- Passage to read:
--

The limits to Church-based employment requirements under EU Directive 2000/78: Katholische Schwangerschaftsberatung

Katholische Schwangerschaftsberatung (Social policy – Equal treatment in employment and occupation – Professional activities of Churches and other organisations whose ethics are based on religion or belief – Judgment) [2026] EUECJ C-258/24 [in French] was an Opinion by the Court on a referral by the German Federal Labour Court on the interpretation of Council Directive 2000/78 which, inter alia, bans employment discrimination on the basis of religion or belief.

Katholische Schwangerschaftsberatung, as its name suggests, is a counselling service for pregnant women that operates in accordance with the norms of the Catholic Church. All staff members working in Catholic counselling centres commit in writing to respecting those norms, which stipulate, in essence, that all pregnancy counselling aims to protect the life of the unborn child and must therefore be guided by the desire to encourage the pregnant woman to continue the pregnancy and accept her child [22].

--

- Excerpted records:
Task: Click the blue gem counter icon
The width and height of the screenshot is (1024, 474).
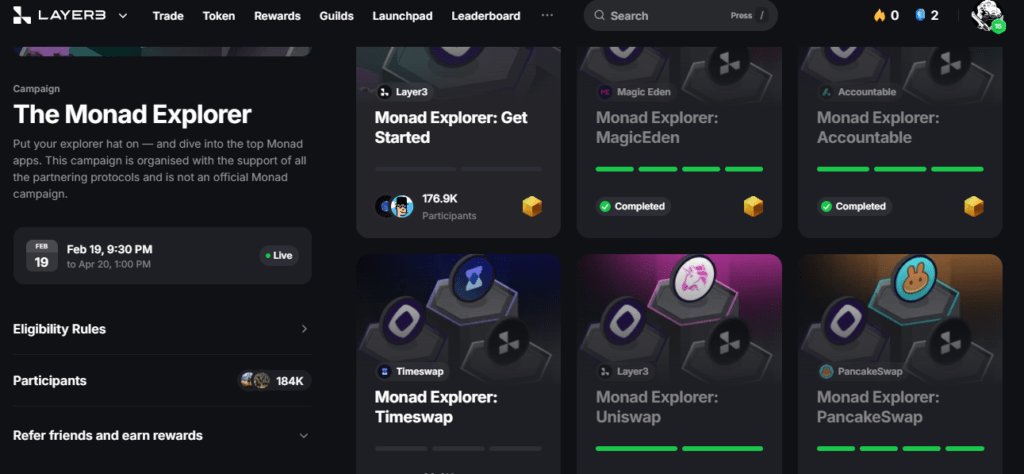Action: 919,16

--

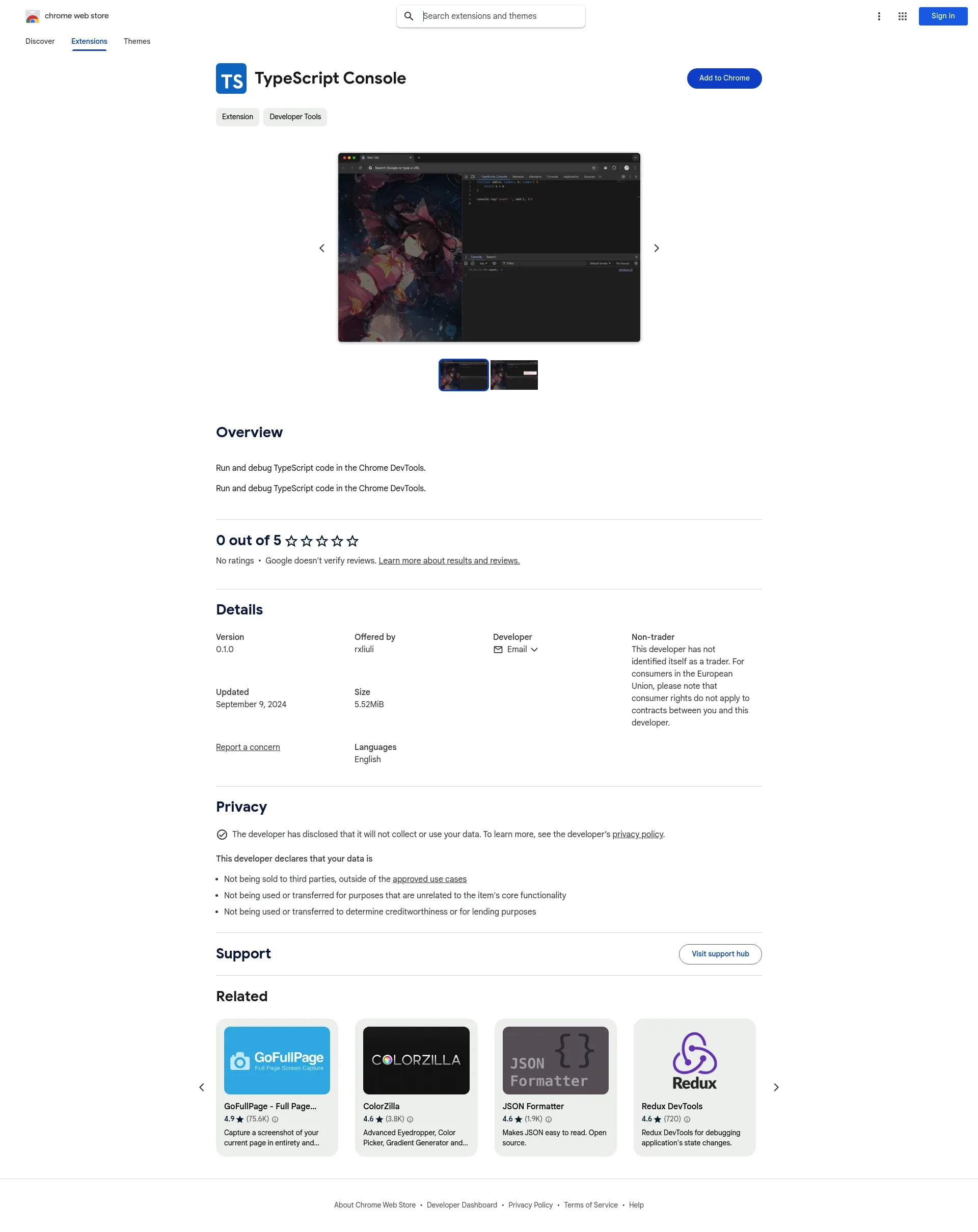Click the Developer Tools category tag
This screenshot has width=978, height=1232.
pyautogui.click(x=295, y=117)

--

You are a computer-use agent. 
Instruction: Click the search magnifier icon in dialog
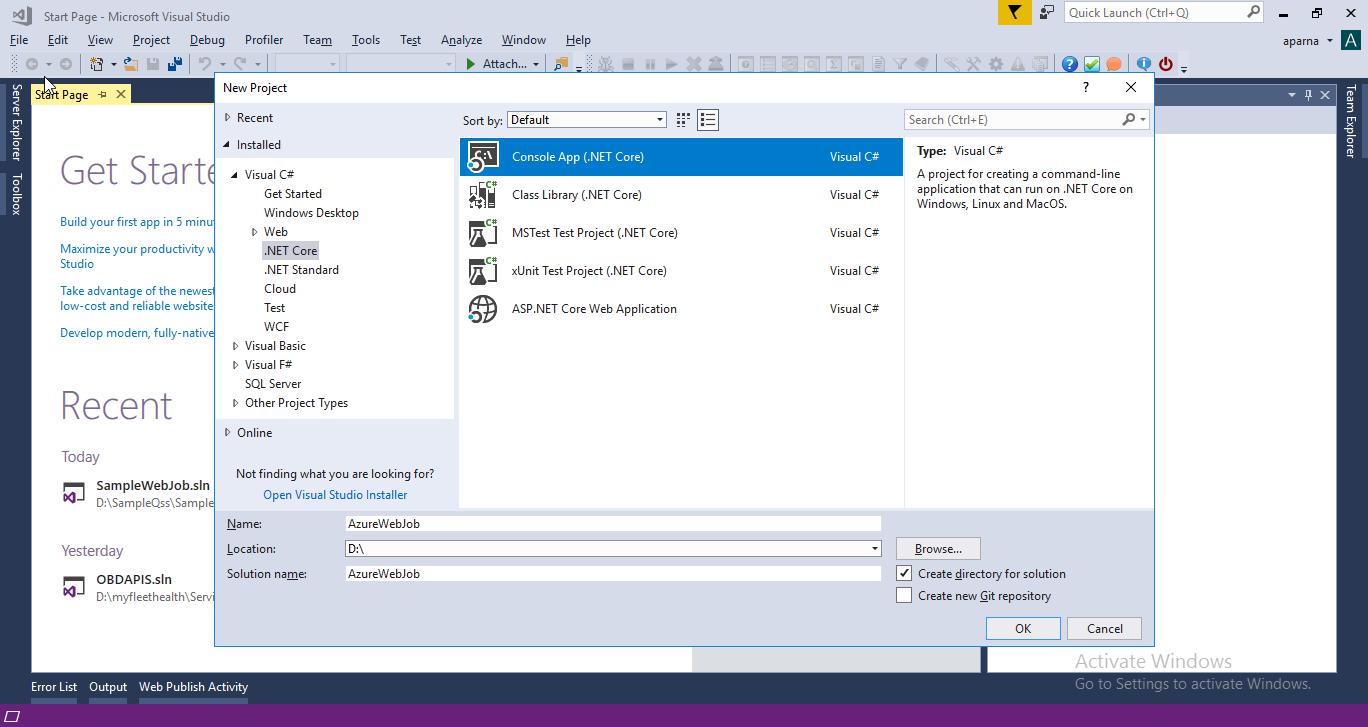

--

- Job A:
Based on the passage about the Katholische Schwangerschaftsberatung case, do these statements agree with it? (i) The referral came from the German Federal Labour Court. (ii) Staff members make only an oral commitment to respect the Church's norms. (iii) Directive 2000/78 bans employment discrimination on the basis of religion or belief. Answer yes or no for each and quote the words from the passage that settle it.
- Job B:
Sum up the passage about the Katholische Schwangerschaftsberatung case in two sentences.
- Job C:
Pick up the passage about the Katholische Schwangerschaftsberatung case after its final sentence and write one more paragraph.

- Task output A:
(i) Yes: "on a referral by the German Federal Labour Court"
(ii) No: "commit in writing to respecting those norms"
(iii) Yes: "bans employment discrimination on the basis of religion or belief"

- Task output B:
The case was an Opinion by the Court on a referral from the German Federal Labour Court about how to interpret Council Directive 2000/78, which bans employment discrimination on the basis of religion or belief. Katholische Schwangerschaftsberatung is a counseling service for pregnant women that follows Catholic Church norms, and all of its staff commit in writing to those norms, which aim to protect the life of the unborn child and to encourage the woman to continue the pregnancy.

- Task output C:
Ms JB, a mother of five, started working at the Association in 2006 as a pregnancy counsellor; in October 2013, however, she made a declaration before the competent local authority, pursuant to the national provisions, that she was leaving the Catholic Church. Her ground for doing so was that the Diocese of Limburg levied, in addition to the State church tax, an additional church levy on Catholics who, like JB, were in an interfaith marriage with a high-earning spouse [24]. After unsuccessfully attempting to persuade JB to rejoin, the Association dismissed her on 1 June 2019, on the grounds that she had left the Church. In the pregnancy counselling service in which JB was working, the Association employed four Catholics and two non-Catholics [25]. She sued for unfair dismissal, and her claim was upheld at first instance and by the State Landesarbeitsgericht. The Association appealed to the Federal Bundesarbeitsgericht, which referred two preliminary questions to the CJEU:

1: Must national legislation be considered compatible with EU law, in particular with Directive 2000/78, read in the light of Article 10(1) and Article 21(1) of the Charter, which states that a private organisation whose ethics are based on religion may require its employees not to withdraw from a particular Church during the course of their employment, or that the organisation is entitled to make the continuation of the employment relationship conditional upon an employee who has withdrawn from a particular Church during the course of his or her employment becoming a member again, provided that it does not otherwise require persons working for it to belong to that Church and that the person working for it does not engage in publicly anti-Church activities?”

2: If the answer to the first question is yes, what other requirements, if any, apply under Directive 2000/78, read in the light of Article 10(1) and Article 21(1) of the Charter, to justifying such a difference in treatment based on religion?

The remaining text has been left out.